The Company's members are Sentinel Properties Franklin, LLC (the managing member) and Russo-Somerset, LLC. Allocations of profits and losses, and contributions and distributions are made in accordance with the provisions of the Company's operating agreement. See Note F with respect to 2016 distributions.
N OTE B - S UMMARY OF S IGNIFICANT A CCOUNTING P OLICIES

[1]
Basis of presentation:

The accompanying financial statements are prepared in accordance with accounting principles generally accepted in the United States of America ("GAAP").
[2]
Use of estimates:
The preparation of financial statements in conformity with GAAP requires management to make estimates and assumptions that affect the reported amounts of assets and liabilities, the disclosure of contingent assets and liabilities at year end and the reported amounts of revenues and expenses during the reporting period. Actual results could differ from those estimates. Significant estimates primarily relate to the estimated useful life of fixed assets, the collectability of tenant receivables and commitments and contingencies. Management believes these estimates and assumptions are reasonable based upon information available at the time they were made. Estimates and assumptions are reviewed periodically and the effects of revisions are reflected in the financial statements in the period they are determined to be necessary.
[3]
Fair value measurements:
Disclosures of estimated fair value were determined by management, using available market information and appropriate valuation methodologies. Considerable judgment is necessary to interpret market data and develop estimated fair value. Accordingly, the estimates presented herein are not necessarily indicative of the amounts the Company could realize on disposition of the financial instruments. The use of different market assumptions and/or estimation methodologies may have a material effect on the estimated fair value amounts.
The methodologies used for valuing such instruments have been categorized into three broad levels as follows:

Level 1 - Quoted prices in active markets for identical instruments.
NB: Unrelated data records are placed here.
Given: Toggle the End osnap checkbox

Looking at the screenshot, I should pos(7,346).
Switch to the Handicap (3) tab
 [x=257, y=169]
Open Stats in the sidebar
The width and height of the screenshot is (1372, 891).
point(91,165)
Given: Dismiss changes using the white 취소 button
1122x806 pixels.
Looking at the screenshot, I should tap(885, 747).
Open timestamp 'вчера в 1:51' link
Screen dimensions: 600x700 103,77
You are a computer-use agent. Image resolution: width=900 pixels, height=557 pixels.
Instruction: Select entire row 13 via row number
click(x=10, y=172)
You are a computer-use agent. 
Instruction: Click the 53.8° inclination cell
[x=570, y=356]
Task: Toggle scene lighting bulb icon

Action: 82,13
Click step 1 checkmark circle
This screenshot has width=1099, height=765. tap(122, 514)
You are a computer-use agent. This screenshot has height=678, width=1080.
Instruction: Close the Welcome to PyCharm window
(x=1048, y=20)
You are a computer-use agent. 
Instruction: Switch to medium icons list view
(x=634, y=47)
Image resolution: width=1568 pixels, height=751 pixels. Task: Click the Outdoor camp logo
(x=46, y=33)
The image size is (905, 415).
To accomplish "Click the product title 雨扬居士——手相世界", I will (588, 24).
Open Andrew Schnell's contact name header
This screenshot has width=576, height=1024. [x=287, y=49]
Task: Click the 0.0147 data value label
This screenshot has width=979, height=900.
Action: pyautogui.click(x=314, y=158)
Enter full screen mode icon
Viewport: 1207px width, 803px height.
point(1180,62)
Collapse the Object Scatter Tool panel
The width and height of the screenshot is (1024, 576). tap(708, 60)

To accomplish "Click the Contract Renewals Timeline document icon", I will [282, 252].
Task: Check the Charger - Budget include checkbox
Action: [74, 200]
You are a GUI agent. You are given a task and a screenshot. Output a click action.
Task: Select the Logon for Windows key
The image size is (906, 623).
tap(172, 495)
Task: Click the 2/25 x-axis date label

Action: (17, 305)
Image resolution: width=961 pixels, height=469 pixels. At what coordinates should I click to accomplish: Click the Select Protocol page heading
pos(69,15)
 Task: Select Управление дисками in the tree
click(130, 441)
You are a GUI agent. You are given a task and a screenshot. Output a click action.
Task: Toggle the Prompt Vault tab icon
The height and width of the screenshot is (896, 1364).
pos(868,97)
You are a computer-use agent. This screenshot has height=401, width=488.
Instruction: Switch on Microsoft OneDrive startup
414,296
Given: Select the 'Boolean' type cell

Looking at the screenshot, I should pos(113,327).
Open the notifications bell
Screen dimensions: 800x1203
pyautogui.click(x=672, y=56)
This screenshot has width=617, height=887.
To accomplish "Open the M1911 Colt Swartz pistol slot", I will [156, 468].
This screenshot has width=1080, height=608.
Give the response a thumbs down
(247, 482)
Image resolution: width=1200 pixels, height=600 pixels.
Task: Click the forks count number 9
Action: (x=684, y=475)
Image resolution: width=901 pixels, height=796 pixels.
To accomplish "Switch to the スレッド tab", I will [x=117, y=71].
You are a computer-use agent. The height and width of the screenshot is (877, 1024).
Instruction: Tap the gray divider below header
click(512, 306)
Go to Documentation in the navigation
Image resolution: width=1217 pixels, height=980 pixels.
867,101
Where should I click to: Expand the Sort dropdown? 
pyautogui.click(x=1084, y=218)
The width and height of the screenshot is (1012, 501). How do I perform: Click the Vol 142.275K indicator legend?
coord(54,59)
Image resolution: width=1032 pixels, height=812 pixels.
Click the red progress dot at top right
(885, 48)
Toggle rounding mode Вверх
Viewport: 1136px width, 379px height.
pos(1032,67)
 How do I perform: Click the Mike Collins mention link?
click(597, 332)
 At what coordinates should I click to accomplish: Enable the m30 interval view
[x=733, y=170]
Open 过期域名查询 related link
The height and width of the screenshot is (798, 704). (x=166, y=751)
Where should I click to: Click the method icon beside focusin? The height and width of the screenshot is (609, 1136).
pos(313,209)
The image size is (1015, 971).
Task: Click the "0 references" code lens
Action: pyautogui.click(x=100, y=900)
Level 2 - Valuations based principally on other observable market parameters, including:
Quoted prices in active markets for similar instruments,
Quoted prices in less active or inactive markets for identical or similar instruments,
Other observable inputs (such as interest rates, yield curves, volatilities, loss severities, credit risks and default rates), and
Market corroborated inputs (derived principally from or corroborated by observable market data).






N OTE B - S UMMARY OF S IGNIFICANT A CCOUNTING P OLICIES ( CONTINUED )

[3]
Fair value measurements: (continued)

Level 3 - Valuations based significantly on unobservable inputs.
Valuations based on third-party indications, broker quotes or counterparty quotes which were, in turn, based significantly on unobservable inputs or were otherwise not supportable as Level 2 valuations.
Valuations based on internal models with significant unobservable inputs.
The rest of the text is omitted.